Return every line of the listing below that contains the word "Follow", treating uppercase and lowercase letters as different.

=== RECORDS FOR THE EXERCISE ===

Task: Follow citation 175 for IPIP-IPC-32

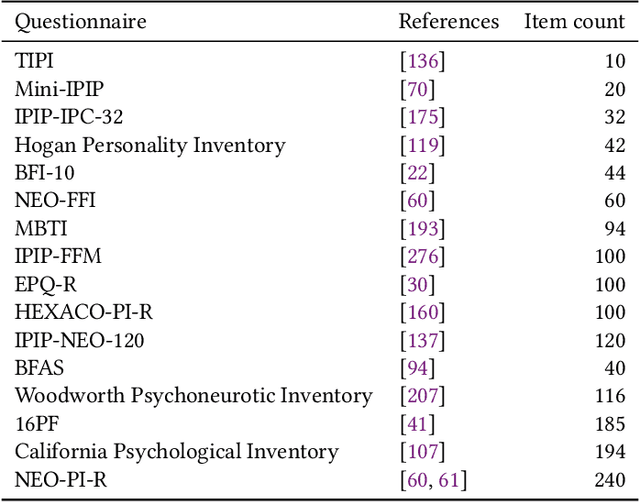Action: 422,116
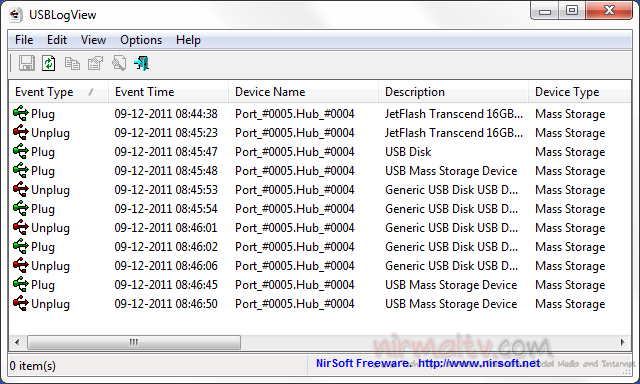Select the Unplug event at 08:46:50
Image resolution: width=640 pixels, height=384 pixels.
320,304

===

▸ **SOLUTION FOR THIS TASK**:
Task: Follow citation 175 for IPIP-IPC-32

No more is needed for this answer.